EXCERPTED PASSAGE ::
══════════════════════════════
Brandon Saunders is a professor in the J. Warren McClure School of Emerging Communication Technologies, where he teaches a variety of Information Telecommunication Systems (ITS) classes. Like many faculty members, Saunders has adapted to the remote learning using a variety of programs. Here is how he is adjusting.
Q: What is your current remote situation?
A: Working from home. The family shares a computer room, which is pretty much the nexus of the house physically and virtually. I have brought home my mobile recording studio which is set up in a quieter part of the house. My wife is managing the family business from here as well, and our three kids (18, 16.5, 13) are all here as well. The kids have not gotten back to school yet [at the time of this interview] and are getting tired of playing video games already. They are avid self-learners and musicians, so they are starting to fall back on those skills to bide the time.
Q: What classes do you teach? Which are you teaching this semester?
A: ITS 2140 – Intro to Telecommunications; ITS 2300 – Data Networking; ITS 4900 – Computer Architectures and Operating Systems
Q: What advice do you have for instructors or students in the current environment?
A: IT problems usually fall into two baskets: those that are ridiculously easy to solve and the ones that are extraordinarily hard. (Usually these are two or three problems all mashed together.) I am myself and I intend to teach the people who are called in when the problems are hard to solve. In those hard-to-solve situations, you just have to work the problem, peel apart layers, gather good data, and compare the environment to what is working. Solutions take time and patience, and you have to be willing to put the energy and time into the problems and also patient enough to allow something to fail and start over again. The same is true for working in this environment.
Q: What software are you currently using to teach students?
A: I am getting more out of the instant messengers than anything: Microsoft Teams; Discord; GroupMe; Slack. Blackboard has always been the root of my classes and is even more so now. I am recording and composing videos with Camtasia.
Q: Describe the successes you’ve had so far with your remote approach.
A: 2300 was the hardest class to move to online because of the lab component. Fortunately, we were able to fall back on the resources that were developed for last year’s ITL (ITS 4750- Internet Engineering) class. That has been a big jump to get the students through, and I am happy with where we have gotten.
Q: How are your students responding to this experience?
In general, really well. From the outside, they are asking good questions, and as usual, finding the edge cases and parts that worked when I tested it, but fail spectacularly when they don’t.
══════════════════════════════
RECORDS SUPPLIED ::

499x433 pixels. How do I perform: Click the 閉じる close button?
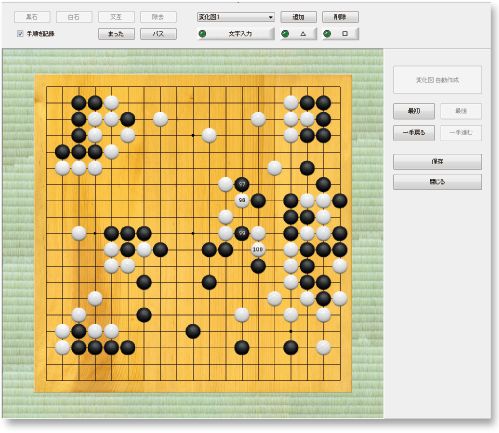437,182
══════════════════════════════
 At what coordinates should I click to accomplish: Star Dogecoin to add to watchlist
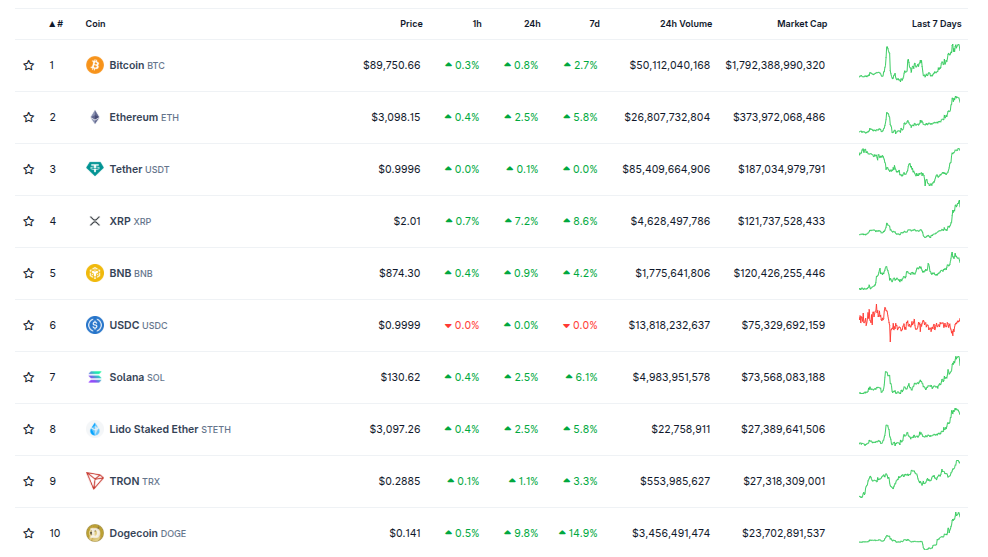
══════════════════════════════
Duplicate everything in the remote-teaching interview from "Q: Describe the" down to "we have gotten.". None of the entries are needed here.

Q: Describe the successes you’ve had so far with your remote approach.
A: 2300 was the hardest class to move to online because of the lab component. Fortunately, we were able to fall back on the resources that were developed for last year’s ITL (ITS 4750- Internet Engineering) class. That has been a big jump to get the students through, and I am happy with where we have gotten.